- _WORK INSTRUCTIONS_:
Please restate, exactly as written, the lines running from the beginning of the material through the line that has "Image resolution: width=1080 pixels, height=634" in it.

- _DATASET ENTRIES_:
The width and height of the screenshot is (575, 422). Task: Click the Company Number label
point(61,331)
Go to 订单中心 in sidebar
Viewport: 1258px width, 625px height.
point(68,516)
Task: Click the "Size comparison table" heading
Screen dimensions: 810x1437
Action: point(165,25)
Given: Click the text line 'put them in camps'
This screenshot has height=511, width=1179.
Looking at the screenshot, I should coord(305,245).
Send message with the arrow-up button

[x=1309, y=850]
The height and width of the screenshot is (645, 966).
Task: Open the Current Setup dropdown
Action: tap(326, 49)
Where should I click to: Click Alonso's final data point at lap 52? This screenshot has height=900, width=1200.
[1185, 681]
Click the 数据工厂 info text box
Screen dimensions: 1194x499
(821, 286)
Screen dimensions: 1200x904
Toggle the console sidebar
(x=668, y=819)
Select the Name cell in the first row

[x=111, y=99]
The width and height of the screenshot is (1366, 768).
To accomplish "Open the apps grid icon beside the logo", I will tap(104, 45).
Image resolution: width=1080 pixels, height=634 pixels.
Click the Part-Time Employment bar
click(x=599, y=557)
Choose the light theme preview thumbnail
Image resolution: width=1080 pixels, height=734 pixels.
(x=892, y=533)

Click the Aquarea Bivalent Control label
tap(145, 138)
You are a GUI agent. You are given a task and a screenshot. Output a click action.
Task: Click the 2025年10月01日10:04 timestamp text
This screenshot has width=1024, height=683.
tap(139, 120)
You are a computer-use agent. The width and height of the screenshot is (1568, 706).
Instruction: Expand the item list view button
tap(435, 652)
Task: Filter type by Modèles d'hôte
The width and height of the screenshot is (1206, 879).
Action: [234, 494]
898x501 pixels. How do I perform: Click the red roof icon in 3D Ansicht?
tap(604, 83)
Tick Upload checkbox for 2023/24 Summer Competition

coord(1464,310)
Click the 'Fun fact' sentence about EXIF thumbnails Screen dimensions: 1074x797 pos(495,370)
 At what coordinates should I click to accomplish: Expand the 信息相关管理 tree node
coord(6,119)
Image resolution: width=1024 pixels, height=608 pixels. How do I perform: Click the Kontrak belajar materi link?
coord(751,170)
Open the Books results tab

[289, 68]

- _RESULT_:
The width and height of the screenshot is (575, 422). Task: Click the Company Number label
point(61,331)
Go to 订单中心 in sidebar
Viewport: 1258px width, 625px height.
point(68,516)
Task: Click the "Size comparison table" heading
Screen dimensions: 810x1437
Action: point(165,25)
Given: Click the text line 'put them in camps'
This screenshot has height=511, width=1179.
Looking at the screenshot, I should coord(305,245).
Send message with the arrow-up button

[x=1309, y=850]
The height and width of the screenshot is (645, 966).
Task: Open the Current Setup dropdown
Action: tap(326, 49)
Where should I click to: Click Alonso's final data point at lap 52? This screenshot has height=900, width=1200.
[1185, 681]
Click the 数据工厂 info text box
Screen dimensions: 1194x499
(821, 286)
Screen dimensions: 1200x904
Toggle the console sidebar
(x=668, y=819)
Select the Name cell in the first row

[x=111, y=99]
The width and height of the screenshot is (1366, 768).
To accomplish "Open the apps grid icon beside the logo", I will tap(104, 45).
Image resolution: width=1080 pixels, height=634 pixels.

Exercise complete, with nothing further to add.